I’m proud to say I didn’t freak out too much or cause a public disturbance. Granted, I think I must
have been feeling pretty nervous at the airport – hands aren’t usually supposed
to shake checking in at the airline desk, and the last time I checked, I didn’t
have a resting tremor.
13 hours or so later, after a brief triumph for clearing
customs (the queue had been agonisingly long), I had a dark moment of panic in
the arrivals hall. Mie-Na’s friend Ken, another ALC veteran, was kindly picking
me up from the airport and I had no clue how I was going to find him, apart from
“meet curbside at the arrivals terminal”. But the hall was freakishly long, I
thought I was about to be lost 5eva, stupidly berating myself for not
clarifying our meeting point more clearly. Luckily, Ken drove by in his
conspicuously blue pick-up truck (thank goodness for that description) and I
was saved. It gave me a sense of how powerless you feel as a stranger in a
foreign country.
So, dear reader, I will try my best to give you a glimpse
into the wonderful organisation that is Asian Liver Centre (ALC). In a
nutshell, they are dedicated to reducing deaths and suffering from Hepatitis B
locally and in the Asia-Pacific region. They are a powerhouse; pumping out
resources ranging from easy-to-understand pamphlets in 7 different languages about
Hepatitis B, to online training modules for health care workers, to websites
for mothers with Hepatitis B. They run community and corporate outreach programs
promoting early diagnosis of Hep B for high-risk ethnicities, they do research
for new diagnostic tools and treatments for liver cancer, they work with
government health departments internationally to create sustainable
infrastructure that supports Hep B care.
I don’t know if any of that sunk in for you. It takes some
time, and I’ll be writing a lot about it over the next few weeks.
So basically: they do a lot
of stuff for Hep B.
Entrance to ALC's beautiful new building, featuring a feature wall (Jade coloured, of course!)

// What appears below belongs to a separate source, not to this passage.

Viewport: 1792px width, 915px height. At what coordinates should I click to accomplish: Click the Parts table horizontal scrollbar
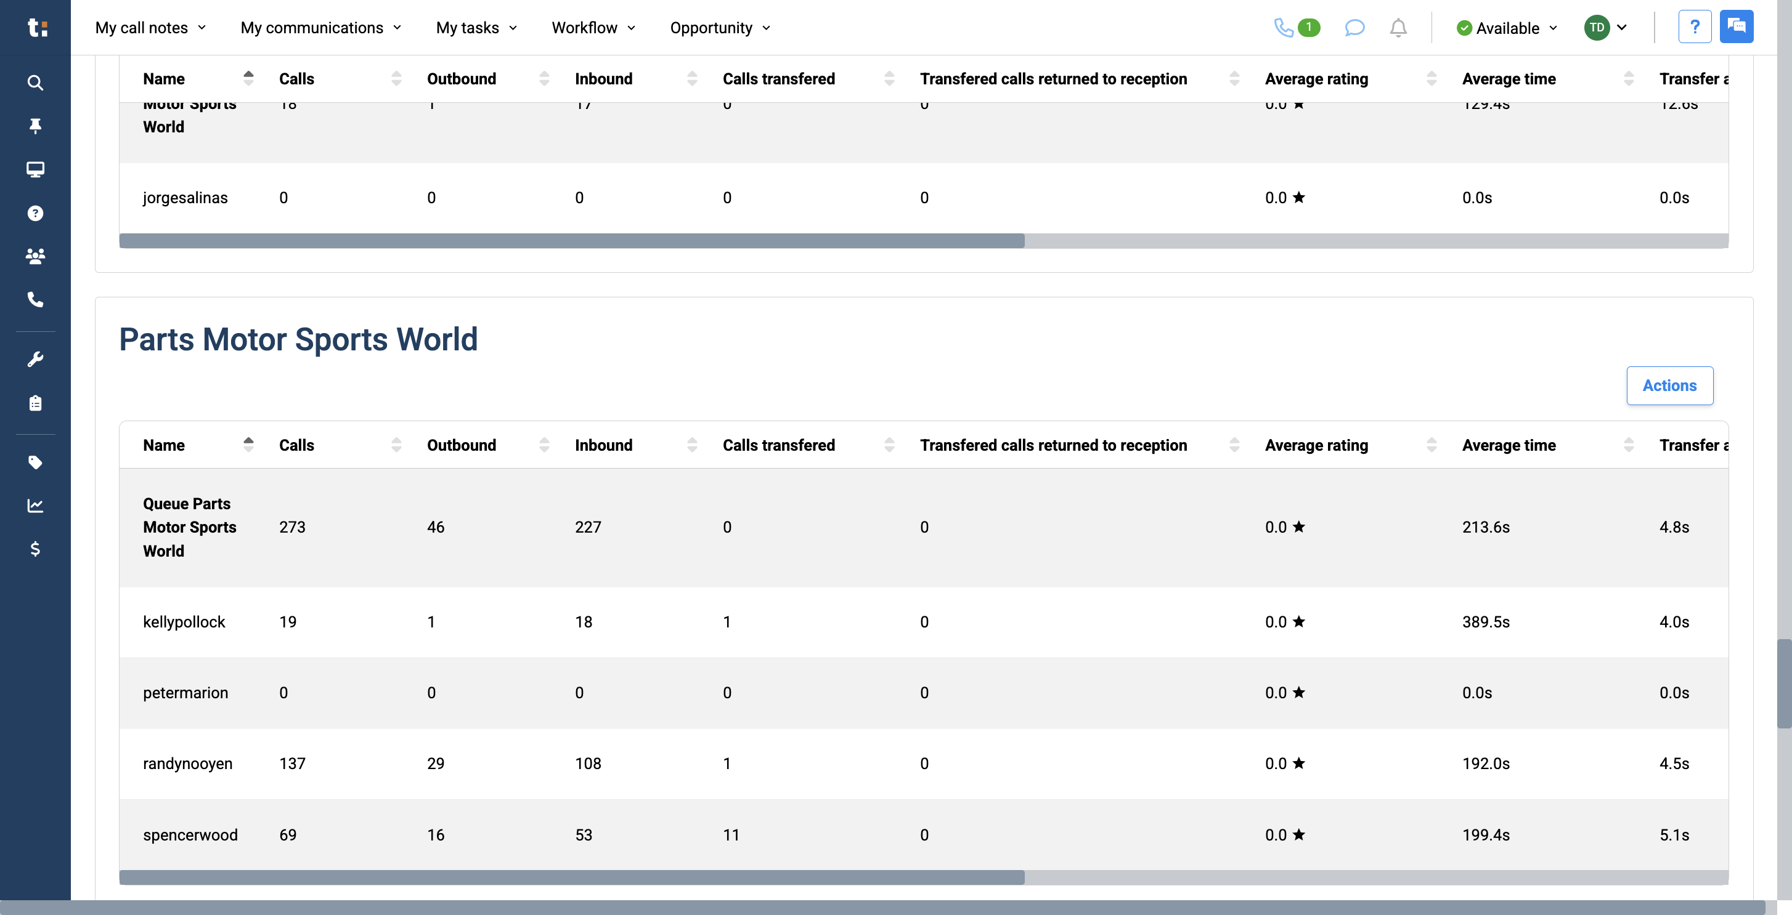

Tangent aside, I spent this week at ALC getting a feel for
their spectrum of advocacy, meeting the team (supervisors and interns
included), and starting to jump in on some of their projects. For example, some
recent corporate outreach programs – trying to engage local businesses in
hosting free onsite Hepatitis B education sessions for their employees. I’m not
gonna sugar-coat it: this has been challenging at times for me, especially as I
have little experience with the corporate world (and that’s a hopeful
exaggeration: I have NO experience with the corporate world). I often find
myself unable to put myself in the position of a company, seeing our program.
It’s been an incredible learning experience, and I’ve only
been there for 3 days. Some lessons learnt:
- “Every word counts. Every word must carry meaning.” In a public health message, every word counts – so much time and careful thought is invested in making the message as concise and impactful as possible. Man, I’ve never spent so much time butchering words and taking every sentence so seriously, as if one misplaced word can be all the difference! I guess that’s the goal of a public health message: to have impact, to be engaging and easy to understand. I’ve never considered it like this before, and it will be a challenge to try and do this back home – where we have less time, less manpower.

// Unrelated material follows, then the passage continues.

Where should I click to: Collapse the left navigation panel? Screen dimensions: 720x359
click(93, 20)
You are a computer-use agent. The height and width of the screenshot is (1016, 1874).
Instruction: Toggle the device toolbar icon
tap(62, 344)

- Address the gaps, first and foremost. It’s not about building a program for your own agenda. It’s about filling in the gaps in a system where it is needed. We all know this, but it’s so important to hear this again in different contexts.

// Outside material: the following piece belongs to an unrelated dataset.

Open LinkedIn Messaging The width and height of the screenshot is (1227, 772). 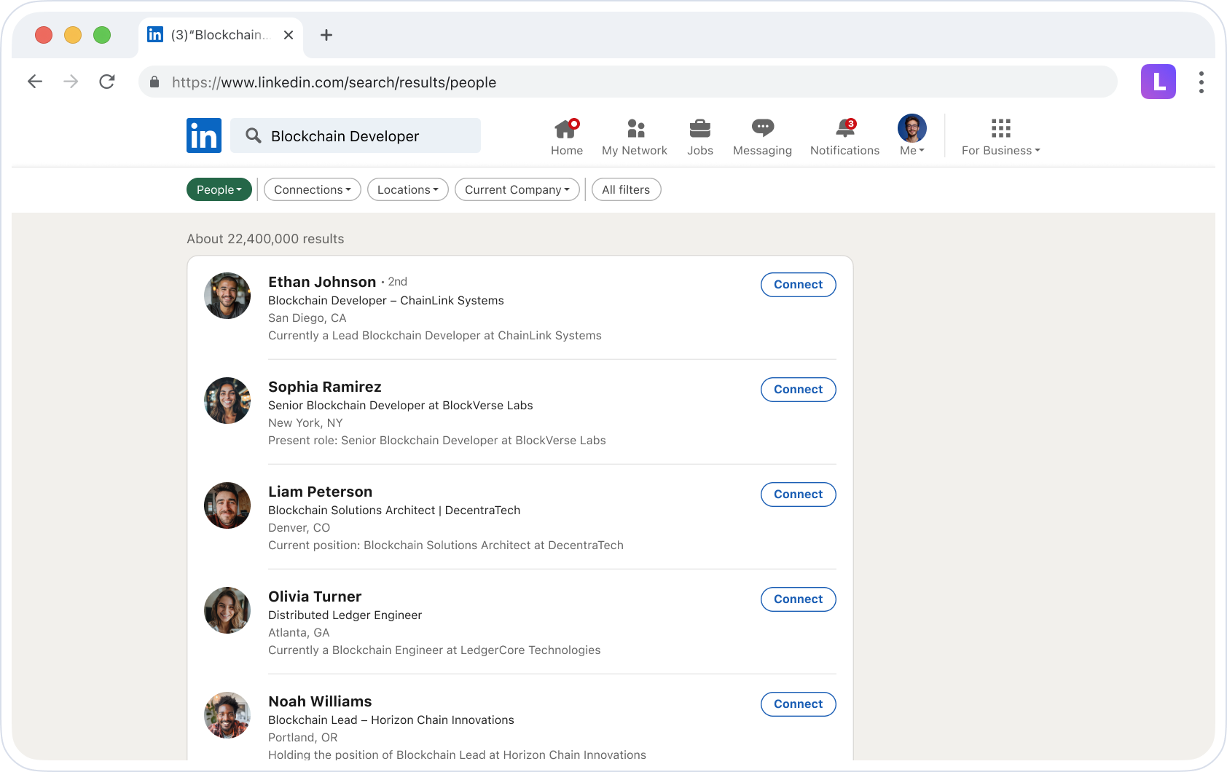[762, 135]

- Sustainability means system-based change. An initiative is not going to last, and it’s going to have very limited impact, unless you make a change to the system. For example, compare this: how effective is it going to be to tell doctors over and over again to screen for Hep B, rather than to integrate standard Hep B questions/steps into the medical record system
Stay tuned for
more on the Project Scrapbook!
Carrie
PS. Excuse that clumsy ending, I was trying to think of a
better way to end…but it is late and I am out of ideas…
PPS. Happy thanksgiving, people!
Getting keen as a kidney bean.
Why is the bear looking down? Is one photo too much to bear? Or is it my proximity that's unBEARable????